Hmmm why can we not get along?

Not sure why? We were placed on opposite sides because I was not on his side at the beginning. I asked him to join out of offered friendship and peace offering on my part.

Yet, I thought we had come far enough to ask these types of questions, with out being told to CTFO or in essence being told off. I replied to a post in a questioning format. And I was the bad guy, when the original poster claims he only wished to see where it went. I nice political or psychological study if you were to review it and to know all the parties first hand?
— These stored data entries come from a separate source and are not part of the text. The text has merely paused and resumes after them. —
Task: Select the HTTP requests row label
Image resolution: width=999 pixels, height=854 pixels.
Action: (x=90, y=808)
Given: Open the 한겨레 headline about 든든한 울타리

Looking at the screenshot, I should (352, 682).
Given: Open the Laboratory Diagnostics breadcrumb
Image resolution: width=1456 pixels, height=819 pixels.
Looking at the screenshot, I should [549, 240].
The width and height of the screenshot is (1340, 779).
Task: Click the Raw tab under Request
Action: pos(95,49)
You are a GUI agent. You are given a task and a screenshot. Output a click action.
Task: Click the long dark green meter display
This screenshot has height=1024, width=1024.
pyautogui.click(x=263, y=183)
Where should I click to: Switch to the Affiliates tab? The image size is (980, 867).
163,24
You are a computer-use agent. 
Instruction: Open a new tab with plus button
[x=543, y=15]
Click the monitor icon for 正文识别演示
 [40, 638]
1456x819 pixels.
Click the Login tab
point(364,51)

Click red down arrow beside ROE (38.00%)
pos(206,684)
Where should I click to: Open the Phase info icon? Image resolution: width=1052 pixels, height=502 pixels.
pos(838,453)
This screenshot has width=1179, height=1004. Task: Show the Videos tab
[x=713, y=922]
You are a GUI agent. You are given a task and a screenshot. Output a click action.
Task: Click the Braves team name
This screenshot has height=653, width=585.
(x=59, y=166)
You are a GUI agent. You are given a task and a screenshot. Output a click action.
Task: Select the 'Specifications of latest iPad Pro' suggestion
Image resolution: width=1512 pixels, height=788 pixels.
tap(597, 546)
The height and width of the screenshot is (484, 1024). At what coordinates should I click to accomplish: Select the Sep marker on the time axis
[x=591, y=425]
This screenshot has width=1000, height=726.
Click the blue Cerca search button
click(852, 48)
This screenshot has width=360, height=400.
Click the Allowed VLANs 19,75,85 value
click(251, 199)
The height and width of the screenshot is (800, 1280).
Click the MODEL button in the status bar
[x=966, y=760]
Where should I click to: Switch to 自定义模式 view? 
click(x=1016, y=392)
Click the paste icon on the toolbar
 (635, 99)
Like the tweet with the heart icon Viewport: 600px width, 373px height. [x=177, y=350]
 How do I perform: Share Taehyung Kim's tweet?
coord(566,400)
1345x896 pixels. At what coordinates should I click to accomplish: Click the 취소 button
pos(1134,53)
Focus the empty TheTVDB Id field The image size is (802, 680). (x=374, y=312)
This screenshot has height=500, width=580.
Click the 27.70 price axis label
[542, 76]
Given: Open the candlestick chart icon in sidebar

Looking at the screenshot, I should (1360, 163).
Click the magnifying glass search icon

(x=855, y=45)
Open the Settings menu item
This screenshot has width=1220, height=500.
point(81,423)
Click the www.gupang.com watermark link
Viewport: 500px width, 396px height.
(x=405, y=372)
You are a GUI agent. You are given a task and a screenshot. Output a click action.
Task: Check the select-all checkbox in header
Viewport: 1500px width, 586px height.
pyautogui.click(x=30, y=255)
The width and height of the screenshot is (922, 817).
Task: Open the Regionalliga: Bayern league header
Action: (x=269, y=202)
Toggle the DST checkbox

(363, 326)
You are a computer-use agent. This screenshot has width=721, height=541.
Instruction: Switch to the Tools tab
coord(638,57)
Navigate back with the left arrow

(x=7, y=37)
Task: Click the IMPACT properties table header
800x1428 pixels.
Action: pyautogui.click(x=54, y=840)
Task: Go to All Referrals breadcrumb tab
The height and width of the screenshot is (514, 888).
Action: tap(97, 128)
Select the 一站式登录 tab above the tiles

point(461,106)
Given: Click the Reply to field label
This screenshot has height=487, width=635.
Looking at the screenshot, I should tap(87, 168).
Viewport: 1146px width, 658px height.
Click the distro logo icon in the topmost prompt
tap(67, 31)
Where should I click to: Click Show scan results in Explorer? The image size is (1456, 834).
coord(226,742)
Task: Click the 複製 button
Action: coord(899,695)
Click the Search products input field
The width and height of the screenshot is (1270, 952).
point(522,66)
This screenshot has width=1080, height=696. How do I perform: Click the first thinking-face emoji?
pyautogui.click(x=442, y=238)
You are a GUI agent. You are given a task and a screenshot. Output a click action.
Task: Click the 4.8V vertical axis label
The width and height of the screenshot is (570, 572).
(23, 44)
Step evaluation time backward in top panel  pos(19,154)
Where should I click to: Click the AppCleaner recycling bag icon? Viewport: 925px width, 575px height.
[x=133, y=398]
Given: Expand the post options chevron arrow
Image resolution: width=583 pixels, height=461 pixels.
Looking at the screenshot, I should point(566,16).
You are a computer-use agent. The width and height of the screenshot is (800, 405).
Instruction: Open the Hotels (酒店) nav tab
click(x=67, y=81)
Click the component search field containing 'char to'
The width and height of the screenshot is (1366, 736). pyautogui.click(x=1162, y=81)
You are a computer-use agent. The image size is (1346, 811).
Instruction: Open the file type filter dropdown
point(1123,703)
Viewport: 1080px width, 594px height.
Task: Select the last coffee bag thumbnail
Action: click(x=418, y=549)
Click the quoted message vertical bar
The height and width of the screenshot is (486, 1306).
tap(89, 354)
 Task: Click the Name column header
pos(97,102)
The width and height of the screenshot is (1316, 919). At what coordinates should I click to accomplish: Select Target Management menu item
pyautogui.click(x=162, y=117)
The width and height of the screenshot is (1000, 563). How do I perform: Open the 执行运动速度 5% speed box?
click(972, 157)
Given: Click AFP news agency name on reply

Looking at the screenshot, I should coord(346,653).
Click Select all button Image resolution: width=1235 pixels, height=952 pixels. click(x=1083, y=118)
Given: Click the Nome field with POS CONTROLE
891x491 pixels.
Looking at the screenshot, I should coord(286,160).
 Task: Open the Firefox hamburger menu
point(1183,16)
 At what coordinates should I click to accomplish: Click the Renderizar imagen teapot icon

Yet in the process, have I gone through and given negative karma? No, I prefer to address my points here in public. I prefer to ask the questions to better understand and to maybe just grow in the process.

I have not sworn except to repeat the original quote to me that included CTFO. I have not insulted people by calling them small or little minded, or narrow minded, or closed minded. I have asked questions and tried to reply to others.

Have my questions insulted everyone?

Have my questions insulted anyone?

For you see that was not my intent, it may have been the impact, as everyone seems to be looking for something hidden. I admit, I ask the questions to better understand for I could see something hidden. Yet to assume something bad of a person just off the start, is not a good way of addressing issues or trying to grow. So, I ask the questions to better understand.


Let me ask you all what do you think of this?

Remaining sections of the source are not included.